■ Document excerpt:
Support async reading without file's content length

[kylebarron]

Currently, any async reading using parquet2 requires knowing the content length of the remote resource, such as:

parquet2/examples/s3/src/main.rs

Lines 21 to 22 in 7be3cd6

	let (data, _) = bucket.head_object(&path).await.unwrap();
	let length = data.content_length.unwrap() as usize;

However, for any API that follows the Range HTTP request header spec, knowing the content length of the file in advance is unnecessary because:

1. negative ranges (counting from the end) are supported by the spec, i.e. Range=-4096 will fetch the last 4096 bytes of the file
2. The last bytes of the Parquet footer contains the total number of bytes in the footer. Therefore after that initial metadata request, you know if you need another request before parsing the metadata. You should never need to know the total number of bytes in the file because every ColumnChunkMetaData contains the absolute start and end ranges of each column buffer.

In particular, the downside of needing to know the file's content length is an extra HEAD request, which in environments like a client-side browser could have significant latency.

Do you have opinions on an API where the content length is not needed (or at least is optional)? I see that the AsyncSeek trait that is required on the reader depends on the SeekFrom enum, which includes End(i64). Therefore it would seem to me that the existing AsyncSeek trait would be enough to use only negative ranges...? Or am I missing something?

[kylebarron]

The one thing I haven't been able to figure out yet from research is whether a negative range that is bigger than the total bytes of the file is a problem. So if you request Range=-10000, but there are only 5000 bytes in the file, does the spec indicate that a server should respond with those 5000 bytes? Or with an error?

I'd hope it's the former, which would solve the issue you check for here:

parquet2/src/read/stream.rs

Line 39 in 34aac65

let default_end_len = std::cmp::min(DEFAULT_FOOTER_READ_SIZE, file_size) as usize;

where you try not to read more bytes than exist in the file.

[kylebarron]

I think this part of the spec declares that a suffix-length that is larger than the total size of the file will return the entire file, without erroring.

A client can request the last N bytes of the selected representation
using a suffix-byte-range-spec.

 suffix-byte-range-spec = "-" suffix-length
 suffix-length = 1*DIGIT

If the selected representation is shorter than the specified
suffix-length, the entire representation is used.

[jorgecarleitao]

Ooof, this is very interesting, thanks for sharing it!

I agree that AsyncRead + AsyncSeek is sufficient to achieve what we want here.

We can remove the calls of stream_len on reading metadata here and here so that we no longer require the file size.

■ Instructions to follow: From the thread on async Parquet reading, render this sentence in Spanish: "In particular, the downside of needing to know the file's content length is an extra HEAD request, which in environments like a client-side browser could have significant latency."

Collected data

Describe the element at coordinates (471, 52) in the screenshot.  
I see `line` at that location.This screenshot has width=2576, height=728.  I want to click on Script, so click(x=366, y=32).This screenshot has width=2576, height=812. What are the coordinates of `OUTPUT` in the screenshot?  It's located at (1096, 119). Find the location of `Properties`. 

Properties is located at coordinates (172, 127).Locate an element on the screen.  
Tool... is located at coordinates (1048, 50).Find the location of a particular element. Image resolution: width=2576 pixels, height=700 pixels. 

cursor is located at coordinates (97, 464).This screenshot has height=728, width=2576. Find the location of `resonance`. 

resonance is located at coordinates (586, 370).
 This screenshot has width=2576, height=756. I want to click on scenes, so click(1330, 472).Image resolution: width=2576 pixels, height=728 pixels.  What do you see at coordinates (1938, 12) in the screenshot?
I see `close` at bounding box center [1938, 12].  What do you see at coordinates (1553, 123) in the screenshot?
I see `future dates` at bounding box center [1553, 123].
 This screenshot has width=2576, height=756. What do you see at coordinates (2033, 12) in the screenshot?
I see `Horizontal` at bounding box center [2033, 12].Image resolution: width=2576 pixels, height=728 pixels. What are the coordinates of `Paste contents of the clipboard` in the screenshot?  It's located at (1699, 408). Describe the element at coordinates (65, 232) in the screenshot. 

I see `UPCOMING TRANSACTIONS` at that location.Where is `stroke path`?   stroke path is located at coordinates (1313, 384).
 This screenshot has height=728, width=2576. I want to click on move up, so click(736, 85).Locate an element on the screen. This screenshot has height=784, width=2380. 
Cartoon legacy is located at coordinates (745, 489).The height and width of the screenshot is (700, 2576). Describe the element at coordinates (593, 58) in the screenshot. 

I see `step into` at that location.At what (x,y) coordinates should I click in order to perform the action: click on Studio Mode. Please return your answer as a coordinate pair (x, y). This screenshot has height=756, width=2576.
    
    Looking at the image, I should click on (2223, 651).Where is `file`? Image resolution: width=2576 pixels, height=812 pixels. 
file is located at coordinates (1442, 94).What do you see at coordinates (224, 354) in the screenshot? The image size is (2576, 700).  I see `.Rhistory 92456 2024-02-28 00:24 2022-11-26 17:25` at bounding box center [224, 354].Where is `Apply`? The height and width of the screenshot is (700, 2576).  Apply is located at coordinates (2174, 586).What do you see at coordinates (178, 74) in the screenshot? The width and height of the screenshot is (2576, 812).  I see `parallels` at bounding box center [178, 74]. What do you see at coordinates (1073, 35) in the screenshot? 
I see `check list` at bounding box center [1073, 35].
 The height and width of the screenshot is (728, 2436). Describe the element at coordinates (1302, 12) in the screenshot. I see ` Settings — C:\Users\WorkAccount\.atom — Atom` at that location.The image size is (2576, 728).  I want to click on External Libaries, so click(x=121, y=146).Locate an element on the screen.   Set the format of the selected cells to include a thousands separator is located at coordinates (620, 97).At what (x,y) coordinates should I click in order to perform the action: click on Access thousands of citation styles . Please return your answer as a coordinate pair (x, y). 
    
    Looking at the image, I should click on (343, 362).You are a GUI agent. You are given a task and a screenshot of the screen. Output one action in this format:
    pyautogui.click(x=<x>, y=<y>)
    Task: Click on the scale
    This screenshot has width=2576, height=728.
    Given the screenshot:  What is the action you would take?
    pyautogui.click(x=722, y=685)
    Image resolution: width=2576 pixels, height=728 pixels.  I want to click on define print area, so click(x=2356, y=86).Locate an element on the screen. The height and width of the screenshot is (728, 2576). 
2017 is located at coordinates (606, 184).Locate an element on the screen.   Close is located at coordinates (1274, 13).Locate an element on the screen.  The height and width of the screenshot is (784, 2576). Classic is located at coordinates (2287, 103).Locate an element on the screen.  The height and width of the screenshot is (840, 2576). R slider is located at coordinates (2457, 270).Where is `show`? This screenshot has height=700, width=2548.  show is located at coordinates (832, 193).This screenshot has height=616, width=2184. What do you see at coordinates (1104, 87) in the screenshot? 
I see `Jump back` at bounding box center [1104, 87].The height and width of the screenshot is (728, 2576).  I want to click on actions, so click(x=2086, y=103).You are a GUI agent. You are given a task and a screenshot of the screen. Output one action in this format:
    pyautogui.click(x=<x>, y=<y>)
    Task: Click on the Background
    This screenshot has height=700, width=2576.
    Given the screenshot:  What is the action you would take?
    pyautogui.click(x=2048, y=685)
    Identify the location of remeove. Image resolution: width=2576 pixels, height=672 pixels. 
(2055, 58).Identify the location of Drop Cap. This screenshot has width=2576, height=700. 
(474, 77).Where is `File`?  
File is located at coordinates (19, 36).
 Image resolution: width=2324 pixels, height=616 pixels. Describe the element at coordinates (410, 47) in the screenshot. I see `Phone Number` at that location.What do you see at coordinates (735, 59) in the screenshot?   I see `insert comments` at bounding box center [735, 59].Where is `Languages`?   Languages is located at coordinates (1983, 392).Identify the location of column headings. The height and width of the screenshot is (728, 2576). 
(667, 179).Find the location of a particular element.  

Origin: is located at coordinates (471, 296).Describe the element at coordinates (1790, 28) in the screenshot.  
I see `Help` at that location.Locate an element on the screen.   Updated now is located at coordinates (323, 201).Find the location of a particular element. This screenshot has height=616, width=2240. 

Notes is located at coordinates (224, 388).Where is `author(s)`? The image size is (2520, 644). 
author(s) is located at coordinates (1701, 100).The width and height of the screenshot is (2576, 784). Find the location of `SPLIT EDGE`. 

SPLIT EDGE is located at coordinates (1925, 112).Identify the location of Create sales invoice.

■ Written response: En particular, la desventaja de necesitar conocer la longitud del contenido del archivo es una solicitud HEAD adicional, que en entornos como un navegador del lado del cliente podría tener una latencia considerable.